Passing OSKI by TNMU Students after the Quarantine Break

After a break for distance learning due to the COVID-19 pandemic, the students of I. Horbachevsky Ternopil National Medical University have just started classroom studying, in particular, training for practical skills development at the simulation centre. Therefore, at the end of the semester (on December 6, 13-14 and 16, 2021, respectively), medical students of the 3rd, 4th and 5th years of study of the International Students Faculty of Spring Recruitment were invited to the TESIMED Interdepartmental Training Centre to take an objective structured clinical exam. OSCE is used to assess the ability to communicate, perform medical manipulations, basic practical (manual) skills – the technique of physical examination; complicated practical (manual) skills – physical examination to identify and interpret pathological changes (symptoms and syndromes); cognitive skills, etc.

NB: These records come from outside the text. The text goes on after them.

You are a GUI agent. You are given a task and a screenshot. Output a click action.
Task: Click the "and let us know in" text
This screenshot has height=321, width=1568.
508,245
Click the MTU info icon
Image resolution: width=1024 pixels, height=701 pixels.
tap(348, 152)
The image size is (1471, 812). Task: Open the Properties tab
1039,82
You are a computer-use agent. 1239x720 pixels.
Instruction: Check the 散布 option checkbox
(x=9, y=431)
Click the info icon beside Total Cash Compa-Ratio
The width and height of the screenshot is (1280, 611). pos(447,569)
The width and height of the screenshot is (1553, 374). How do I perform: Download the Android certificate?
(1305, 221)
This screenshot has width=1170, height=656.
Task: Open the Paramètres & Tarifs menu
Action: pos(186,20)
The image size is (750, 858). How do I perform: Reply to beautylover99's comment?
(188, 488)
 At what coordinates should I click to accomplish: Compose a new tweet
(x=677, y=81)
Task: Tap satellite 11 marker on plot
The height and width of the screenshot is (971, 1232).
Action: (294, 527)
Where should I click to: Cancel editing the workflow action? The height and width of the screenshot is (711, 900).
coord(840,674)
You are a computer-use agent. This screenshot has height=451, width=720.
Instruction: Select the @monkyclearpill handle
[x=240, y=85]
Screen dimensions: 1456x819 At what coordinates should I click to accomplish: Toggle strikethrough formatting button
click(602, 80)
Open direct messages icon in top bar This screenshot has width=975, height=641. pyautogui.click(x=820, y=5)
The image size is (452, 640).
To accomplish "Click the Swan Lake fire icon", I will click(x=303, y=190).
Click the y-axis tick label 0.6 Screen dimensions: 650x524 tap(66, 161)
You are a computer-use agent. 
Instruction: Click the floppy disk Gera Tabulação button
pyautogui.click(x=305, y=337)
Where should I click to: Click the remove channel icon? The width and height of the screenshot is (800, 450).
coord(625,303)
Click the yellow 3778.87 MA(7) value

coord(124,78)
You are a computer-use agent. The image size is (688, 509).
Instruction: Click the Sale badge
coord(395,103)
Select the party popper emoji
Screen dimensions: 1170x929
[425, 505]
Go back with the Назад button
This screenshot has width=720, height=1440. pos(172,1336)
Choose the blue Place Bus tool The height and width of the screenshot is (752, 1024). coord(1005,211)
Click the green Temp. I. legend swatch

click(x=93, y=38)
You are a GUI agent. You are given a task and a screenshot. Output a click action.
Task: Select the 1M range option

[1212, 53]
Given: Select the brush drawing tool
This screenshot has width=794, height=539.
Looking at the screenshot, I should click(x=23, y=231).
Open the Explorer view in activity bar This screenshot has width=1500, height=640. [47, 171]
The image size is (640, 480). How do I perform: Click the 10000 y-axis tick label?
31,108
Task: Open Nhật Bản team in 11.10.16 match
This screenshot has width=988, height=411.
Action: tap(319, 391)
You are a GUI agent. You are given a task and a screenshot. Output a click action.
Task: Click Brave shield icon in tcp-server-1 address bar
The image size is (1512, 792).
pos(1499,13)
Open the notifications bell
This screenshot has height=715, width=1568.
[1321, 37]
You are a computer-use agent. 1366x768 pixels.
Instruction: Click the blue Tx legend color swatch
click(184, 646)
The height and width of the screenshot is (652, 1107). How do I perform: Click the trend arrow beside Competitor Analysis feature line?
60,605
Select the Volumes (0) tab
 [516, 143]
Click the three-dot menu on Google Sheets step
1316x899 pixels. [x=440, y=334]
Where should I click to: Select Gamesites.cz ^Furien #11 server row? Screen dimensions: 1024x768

After registration and instruction, the students begin performing practical tasks in 12 different stations, which cover practical skills to be developed provided by the curriculum of a particular course.

Students before the exam

Students during registration and instruction

This exam allows testing the level of students’ practical skills, as well as their ability to apply the skill in conditions close to real, i.e. the level of professional competence.

3rd year student during presenting her skills in injections administering

Students performing tasks at the OSCE stations

The teachers-examiners noticed a high level of preparation of students. However, despite the students, who easily coped with the tasks at the stations, there were those who should work on their skills development. OSCE provides an opportunity to individually demonstrate their skills in safe conditions and identify strengths and weaknesses, i.e. gives impetus to self-development. It was also noticed that the exam was more stressful for the 4th year students who actually spent the period of studying at the clinic on distance learning.

During this year’s exam, digital technologies were used as well, including electronic checklists and specially designed software for automatic calculation and registration of the results. The teachers were able to fill in digitized checklists using tablets, and the results were transmitted for registration via the Internet. Because the scores obtained by each student during the exam were calculated automatically, the teachers had no way of influencing this process. This contributed to better objectivity of assessment and speed of processing of results.